While Fools should generally take the opinion of Wall Street with a grain of salt, it's not a bad idea to take a closer look at particularly stock-shaking upgrades and downgrades -- just in case their reasoning behind the call makes sense.

What: Shares of Oracle Corporation (ORCL -2.25%) gained slightly this morning after Deutsche Bank upgraded the enterprise software gorilla from hold to buy.

So what: Along with the upgrade, analyst Karl Keirstead boosted his price target to $45 (from $33), representing about 18% worth of upside to yesterday's close. While contrarians might be turned off by the stock's strong rebound since its late-June plunge, Keirstead thinks there's more room to bounce given the strong growth momentum working in Oracle's favor.

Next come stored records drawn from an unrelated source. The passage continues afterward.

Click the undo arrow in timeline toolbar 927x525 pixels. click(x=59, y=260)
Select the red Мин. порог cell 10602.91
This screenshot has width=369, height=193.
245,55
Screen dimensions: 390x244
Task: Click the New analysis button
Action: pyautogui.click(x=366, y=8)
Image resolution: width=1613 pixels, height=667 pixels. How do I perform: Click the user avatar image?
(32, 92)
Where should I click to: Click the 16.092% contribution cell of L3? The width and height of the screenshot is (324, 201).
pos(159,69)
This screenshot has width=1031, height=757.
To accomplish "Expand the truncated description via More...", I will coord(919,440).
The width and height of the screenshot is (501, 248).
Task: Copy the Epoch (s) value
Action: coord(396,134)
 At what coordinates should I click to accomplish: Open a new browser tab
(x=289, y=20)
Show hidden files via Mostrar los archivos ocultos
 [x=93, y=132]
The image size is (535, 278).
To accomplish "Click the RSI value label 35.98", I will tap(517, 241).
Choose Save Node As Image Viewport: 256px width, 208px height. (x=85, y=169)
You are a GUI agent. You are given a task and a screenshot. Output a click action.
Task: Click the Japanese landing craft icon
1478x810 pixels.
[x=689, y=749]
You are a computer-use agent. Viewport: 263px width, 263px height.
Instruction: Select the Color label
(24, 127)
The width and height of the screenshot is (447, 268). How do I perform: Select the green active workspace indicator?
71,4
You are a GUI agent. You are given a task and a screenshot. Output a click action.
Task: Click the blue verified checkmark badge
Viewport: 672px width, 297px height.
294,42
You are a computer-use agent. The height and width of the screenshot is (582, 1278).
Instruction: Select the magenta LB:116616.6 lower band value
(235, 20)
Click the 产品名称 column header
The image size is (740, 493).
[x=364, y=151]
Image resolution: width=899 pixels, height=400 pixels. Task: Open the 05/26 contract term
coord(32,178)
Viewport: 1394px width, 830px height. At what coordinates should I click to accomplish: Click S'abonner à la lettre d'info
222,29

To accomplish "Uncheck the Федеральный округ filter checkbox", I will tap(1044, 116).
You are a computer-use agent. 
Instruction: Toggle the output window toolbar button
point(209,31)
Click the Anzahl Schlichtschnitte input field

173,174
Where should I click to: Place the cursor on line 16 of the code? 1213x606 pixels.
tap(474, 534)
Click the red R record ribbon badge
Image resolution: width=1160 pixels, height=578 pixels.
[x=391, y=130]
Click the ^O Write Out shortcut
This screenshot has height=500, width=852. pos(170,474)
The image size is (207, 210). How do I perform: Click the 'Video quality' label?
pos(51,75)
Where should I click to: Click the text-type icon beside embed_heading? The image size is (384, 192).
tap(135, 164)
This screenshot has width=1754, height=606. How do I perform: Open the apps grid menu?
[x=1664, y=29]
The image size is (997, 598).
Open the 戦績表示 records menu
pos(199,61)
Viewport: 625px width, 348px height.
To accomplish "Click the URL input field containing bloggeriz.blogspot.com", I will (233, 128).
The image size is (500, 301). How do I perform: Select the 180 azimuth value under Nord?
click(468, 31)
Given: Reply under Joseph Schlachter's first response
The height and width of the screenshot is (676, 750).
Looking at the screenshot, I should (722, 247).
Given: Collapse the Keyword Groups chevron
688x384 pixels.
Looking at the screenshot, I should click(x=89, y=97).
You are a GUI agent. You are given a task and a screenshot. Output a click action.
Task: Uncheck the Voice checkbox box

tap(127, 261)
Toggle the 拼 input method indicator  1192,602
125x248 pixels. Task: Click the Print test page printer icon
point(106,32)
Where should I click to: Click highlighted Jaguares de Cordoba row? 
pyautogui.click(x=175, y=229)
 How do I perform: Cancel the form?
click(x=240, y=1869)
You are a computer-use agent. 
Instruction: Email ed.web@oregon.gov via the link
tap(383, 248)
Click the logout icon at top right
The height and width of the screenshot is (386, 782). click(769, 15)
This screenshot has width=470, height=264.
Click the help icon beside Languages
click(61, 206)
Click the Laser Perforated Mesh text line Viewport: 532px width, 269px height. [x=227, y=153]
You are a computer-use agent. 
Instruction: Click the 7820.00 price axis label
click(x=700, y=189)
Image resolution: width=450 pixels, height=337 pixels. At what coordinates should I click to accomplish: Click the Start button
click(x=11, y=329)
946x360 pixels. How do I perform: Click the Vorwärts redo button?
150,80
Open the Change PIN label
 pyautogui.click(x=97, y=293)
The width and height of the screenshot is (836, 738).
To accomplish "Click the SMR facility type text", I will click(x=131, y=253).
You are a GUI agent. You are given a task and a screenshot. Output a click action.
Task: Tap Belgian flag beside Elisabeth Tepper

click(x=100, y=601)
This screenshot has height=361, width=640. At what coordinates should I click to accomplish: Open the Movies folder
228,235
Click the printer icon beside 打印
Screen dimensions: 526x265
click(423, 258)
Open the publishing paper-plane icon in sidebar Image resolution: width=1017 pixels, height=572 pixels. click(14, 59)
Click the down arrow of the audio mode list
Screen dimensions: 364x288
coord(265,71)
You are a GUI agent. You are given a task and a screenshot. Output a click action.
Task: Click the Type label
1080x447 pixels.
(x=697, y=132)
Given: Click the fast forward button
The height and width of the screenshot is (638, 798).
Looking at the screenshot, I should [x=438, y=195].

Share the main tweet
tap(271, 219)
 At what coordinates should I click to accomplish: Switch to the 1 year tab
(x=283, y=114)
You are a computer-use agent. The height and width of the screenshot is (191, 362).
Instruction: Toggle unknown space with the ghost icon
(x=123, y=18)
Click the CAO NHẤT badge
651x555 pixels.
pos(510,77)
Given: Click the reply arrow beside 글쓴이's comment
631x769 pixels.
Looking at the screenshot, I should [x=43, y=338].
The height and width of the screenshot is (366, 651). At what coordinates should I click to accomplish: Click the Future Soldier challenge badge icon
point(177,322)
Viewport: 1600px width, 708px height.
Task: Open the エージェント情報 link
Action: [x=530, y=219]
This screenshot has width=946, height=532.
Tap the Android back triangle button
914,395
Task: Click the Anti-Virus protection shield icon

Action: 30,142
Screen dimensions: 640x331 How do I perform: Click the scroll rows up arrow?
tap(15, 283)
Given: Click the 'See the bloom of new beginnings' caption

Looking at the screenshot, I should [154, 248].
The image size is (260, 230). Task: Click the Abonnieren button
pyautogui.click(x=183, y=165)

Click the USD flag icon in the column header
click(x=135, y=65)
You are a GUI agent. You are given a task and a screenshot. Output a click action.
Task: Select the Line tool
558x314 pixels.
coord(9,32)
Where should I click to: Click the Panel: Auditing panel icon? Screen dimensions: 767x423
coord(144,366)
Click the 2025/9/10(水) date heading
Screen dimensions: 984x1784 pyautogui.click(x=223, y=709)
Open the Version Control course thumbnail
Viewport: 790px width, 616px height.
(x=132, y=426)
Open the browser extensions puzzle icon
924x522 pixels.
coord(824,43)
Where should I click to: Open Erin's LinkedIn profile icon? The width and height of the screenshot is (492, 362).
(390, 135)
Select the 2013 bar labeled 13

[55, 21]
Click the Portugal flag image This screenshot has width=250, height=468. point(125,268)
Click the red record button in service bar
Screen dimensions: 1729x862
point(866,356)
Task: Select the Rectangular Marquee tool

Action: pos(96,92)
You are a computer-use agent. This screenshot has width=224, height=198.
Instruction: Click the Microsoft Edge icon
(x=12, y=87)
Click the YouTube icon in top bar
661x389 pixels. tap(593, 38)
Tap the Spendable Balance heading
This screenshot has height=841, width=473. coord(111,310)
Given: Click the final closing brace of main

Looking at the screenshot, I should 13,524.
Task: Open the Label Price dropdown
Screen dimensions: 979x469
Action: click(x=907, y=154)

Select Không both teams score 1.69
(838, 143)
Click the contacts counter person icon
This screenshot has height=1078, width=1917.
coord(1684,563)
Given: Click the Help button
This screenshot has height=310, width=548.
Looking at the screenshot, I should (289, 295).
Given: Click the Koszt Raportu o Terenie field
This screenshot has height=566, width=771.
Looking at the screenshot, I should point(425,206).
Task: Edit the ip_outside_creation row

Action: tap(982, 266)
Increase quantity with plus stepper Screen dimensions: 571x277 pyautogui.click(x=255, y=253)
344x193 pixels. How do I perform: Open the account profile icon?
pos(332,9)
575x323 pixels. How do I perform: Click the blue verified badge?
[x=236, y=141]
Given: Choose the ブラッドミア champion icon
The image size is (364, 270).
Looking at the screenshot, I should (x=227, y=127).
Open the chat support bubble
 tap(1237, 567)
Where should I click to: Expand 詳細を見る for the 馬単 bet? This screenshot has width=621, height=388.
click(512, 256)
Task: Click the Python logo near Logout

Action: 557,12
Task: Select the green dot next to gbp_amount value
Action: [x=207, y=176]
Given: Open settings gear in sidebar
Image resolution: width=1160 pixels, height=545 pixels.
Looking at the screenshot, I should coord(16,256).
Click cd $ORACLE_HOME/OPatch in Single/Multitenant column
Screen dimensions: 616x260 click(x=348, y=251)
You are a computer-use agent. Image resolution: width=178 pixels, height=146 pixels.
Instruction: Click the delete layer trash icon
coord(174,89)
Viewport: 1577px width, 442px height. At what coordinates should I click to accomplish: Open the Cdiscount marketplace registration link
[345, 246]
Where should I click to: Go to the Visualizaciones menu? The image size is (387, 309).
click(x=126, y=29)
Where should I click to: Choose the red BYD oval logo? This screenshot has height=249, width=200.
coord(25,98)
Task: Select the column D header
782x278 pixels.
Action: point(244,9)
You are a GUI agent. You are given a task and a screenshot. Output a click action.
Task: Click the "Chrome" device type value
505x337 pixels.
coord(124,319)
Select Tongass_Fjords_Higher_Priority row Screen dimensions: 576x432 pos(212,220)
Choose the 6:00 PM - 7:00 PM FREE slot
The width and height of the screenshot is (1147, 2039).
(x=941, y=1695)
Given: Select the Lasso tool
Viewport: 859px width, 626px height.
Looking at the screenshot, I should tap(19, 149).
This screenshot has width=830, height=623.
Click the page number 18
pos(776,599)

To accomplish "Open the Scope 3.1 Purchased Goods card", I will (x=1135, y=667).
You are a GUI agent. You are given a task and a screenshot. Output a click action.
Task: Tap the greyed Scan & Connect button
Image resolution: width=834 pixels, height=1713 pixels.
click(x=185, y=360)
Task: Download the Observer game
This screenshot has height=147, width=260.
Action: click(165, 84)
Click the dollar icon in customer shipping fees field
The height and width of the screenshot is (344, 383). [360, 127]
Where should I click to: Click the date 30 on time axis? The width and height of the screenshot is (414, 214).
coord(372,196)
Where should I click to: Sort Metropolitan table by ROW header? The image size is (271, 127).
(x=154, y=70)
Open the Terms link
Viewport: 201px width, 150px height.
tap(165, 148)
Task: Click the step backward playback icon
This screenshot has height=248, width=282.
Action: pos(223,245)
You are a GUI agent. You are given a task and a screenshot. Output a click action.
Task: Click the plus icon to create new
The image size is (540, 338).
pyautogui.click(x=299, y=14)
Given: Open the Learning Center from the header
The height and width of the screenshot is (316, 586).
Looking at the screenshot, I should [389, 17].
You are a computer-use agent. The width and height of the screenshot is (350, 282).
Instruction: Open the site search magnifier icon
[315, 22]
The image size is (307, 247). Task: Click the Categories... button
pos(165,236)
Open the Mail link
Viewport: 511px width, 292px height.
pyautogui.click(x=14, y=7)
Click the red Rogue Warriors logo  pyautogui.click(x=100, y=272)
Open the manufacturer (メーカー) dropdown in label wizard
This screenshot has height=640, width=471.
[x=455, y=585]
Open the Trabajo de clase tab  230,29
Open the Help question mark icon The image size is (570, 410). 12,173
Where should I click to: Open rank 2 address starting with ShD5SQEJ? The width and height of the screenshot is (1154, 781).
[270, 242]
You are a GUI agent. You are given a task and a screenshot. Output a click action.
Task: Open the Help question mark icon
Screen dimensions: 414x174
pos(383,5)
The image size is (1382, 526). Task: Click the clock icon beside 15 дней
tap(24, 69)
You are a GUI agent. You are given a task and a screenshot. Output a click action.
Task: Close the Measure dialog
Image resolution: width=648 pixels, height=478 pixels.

Now what: According to Deutsche, Oracle's risk/reward trade-off remains attractive. "[T]here are really only two competing views of Oracle's applications business: that the rate of secular decline is material enough to cap Oracle's medium-term growth rate at below-consensus levels, or that it is a 'manageable problem' that can be offset by strength in the database business," noted Keirstead. "We embrace the latter view, as our field checks do not point to a massive migration of ERP customers and ORCL is finally pivoting aggressively to the cloud to protect its installed base. It is losing this battle, but at least it's stemming the losses." With the stock up nearly 20% over the past three months and trading at a 15-plus P/E, however, holding out for a wider margin of safety might be the prudent move at this point.